医学界新聞

第7回日本小児看護研究学会が開かれる


 第7回日本小児看護研究学会が,さる7月12日に,瀬谷美子会長(横浜市大看護短大教授)のもと,横浜市の横浜市立大学看護短大部で開催された。学会では会長講演をはじめ,岡部純子氏(神奈川県立こども医療センター総看護婦長)による特別講演や一般演題67題の発表が行なわれた。

障害児とのかかわりを通して

 瀬谷会長は「少子化の中で考える小児看護学教育」を講演。「看護の実践は,臨床(臨地)の中でしか得られない」と前置き,「そのための研究活動であった」と自身の経験を振り返った。また,「小児の基本は成長発達」と強調,「胎児や新生児も“もの”を言っている。障害を持つ子どもたちも同様で,学生は成長発達する中からその個別性を見抜く技術を習得する必要がある。それは,高齢者にも通じる技術」と指摘した。その上で,「学生のパターン化されてない“柔らか頭”と卒後の伸びに期待したい。
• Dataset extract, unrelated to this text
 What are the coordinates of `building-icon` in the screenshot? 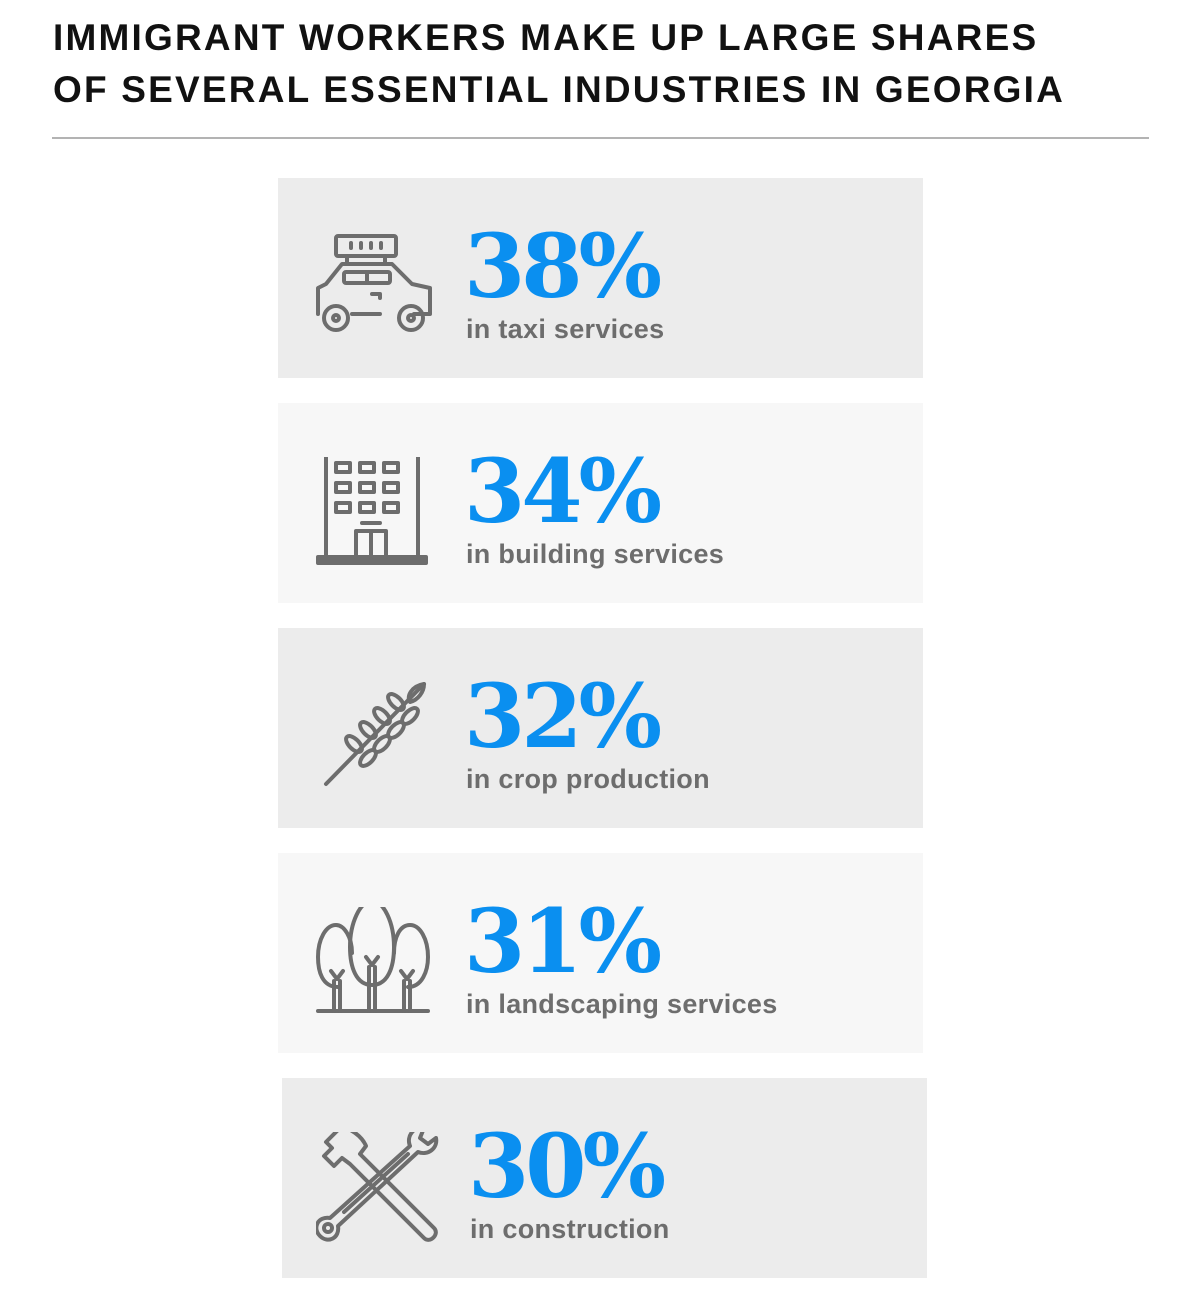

教育者は学生に骨となるものを教え,常に考える姿勢を授けたい」と述べた。
 一方,特別講演「院内教育のありかた―小児専門看護師誕生への期待」で岡部氏は,1970年に設立された神奈川県立こども医療センター(以下,こども医療)の変遷と位置づけを解説。出生率が低下している中でこども医療への入院数は創設当時と変わらないこと,精神療育病棟,小児精神科を有することを特徴としてあげた。
 また,こども医療では1992年には周産期病棟を開設。NICUが充実されたことを述べるとともに,母子保健を含めた小児医療では大学病院以上のレベルでの高度先進医療を進めていることを紹介。骨髄移植,生体肝移植,小児CAPD,臍帯血バンクなどの実状が報告される一方で,告知を含めた倫理的な問題の解決のためにコーディネータの必要性を訴えた。さらに,「小児領域で扱う年齢が問題となっている。これからは,胎生期から老年期までを視野に入れた“思春期病棟”などの開設が望まれる」と今後の検討課題を呈した。
 最後に,「有効な治療を行なう上で,特に小児領域では他職種との連携と協働が重要となるが,そのコーディネートをする人材が必要」と小児専門看護師誕生への期待を述べるとともに,看護の質を高めるためには看護職自らの研鑽が必要とまとめた。

少子化の中での小児看護教育の問題

 少子化が進む中で小児の患者は激減し,病院によっては患者数よりも多くの学生が実習に来ている,との指摘もある。一般演題では,この問題に触れた発表も見られた。
 松下聖子氏(静岡市立看護専門学校)は,「入院患児の減少のため,実習の実施が難しくなった」との問題から,いかに効果的な実習を行なうかを検討。慢性疾患患児や障害児の看護を含めたローテーション実習を工夫し指導したことを報告した。
 一方,佐藤奈々子氏(日赤看護大修士課程)は,全国の看護系大学を対象にしたアンケート結果から,今後さらに増えるであろう看護系大学の実習の問題を憂慮した。